In 1265, after the Mamluks had defeated the Crusaders, Kafr Ra'i was mentioned among the estates which Sultan Baibars granted his followers. The village  was divided equally between two of his  emirs: Shuja' al-Din Tughril al-Shibli and Ala' al-Din Kundughdi al-Hubaishi.

Ottoman era
The village was incorporated into the Ottoman Empire with the rest of Palestine in 1517. In the 1596 Ottoman tax records, it appeared under the name of Kafr Ra’i, located in the Nahiya Qaqun, in the Nablus Sanjak. It had a population of 35 families, all Muslim. They  paid a fixed tax-rate of 33.3% on agricultural products, including wheat, barley, summer crops, olive trees, goats and beehives, in addition to occasional revenues and  a press for olive oil or grape syrup; a total of 7,914  akçe.

In 1838,  it was noted as a Muslim village, Kefr Ra'y, located in the  esh–Sha'rawiyeh esh–Shurkiyeh District.

In 1870 Victor Guérin noted it as a village, situated on a hill, NNE of Rama.  In 1882, the PEF's Survey of Western Palestine described Kafr Ra'i  as "a large village on high ground, with good olives to the south and two wells."

British Mandate era
British forces captured Palestine, including Kafr Ra'i, in 1917, during World War I, and thereafter established the British Mandate of Palestine.

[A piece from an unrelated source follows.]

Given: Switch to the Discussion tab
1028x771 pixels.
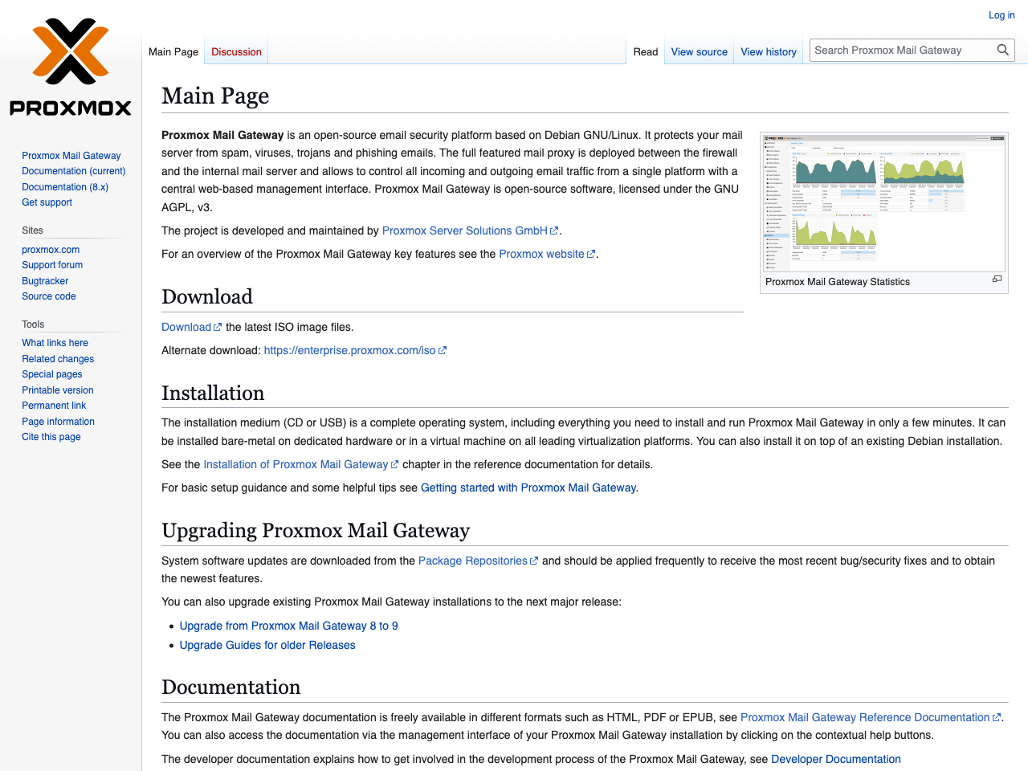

In the 1922 British census, Kafr Ra'i had a population of 1,088 Muslims. The population rose to 1,470, still all Muslims, living in 334 houses, in the 1931 census.

In the 1945 statistics, the population was 2,150, all Muslims, with 35,868  dunams of land, according to an official land and population survey. Of the village's lands, 3,254 dunams were used for plantations and irrigable land, 6,254 dunams for cereals, while 36 dunams were built-up (urban) areas.

Jordanian era
Kafr Ra'i came under Jordanian rule during the 1948 Arab–Israeli War.

In 1961, the population was  2,823.

1967, aftermath
Kafr Ra'i has been under Israeli occupation since the 1967 Six-Day War. 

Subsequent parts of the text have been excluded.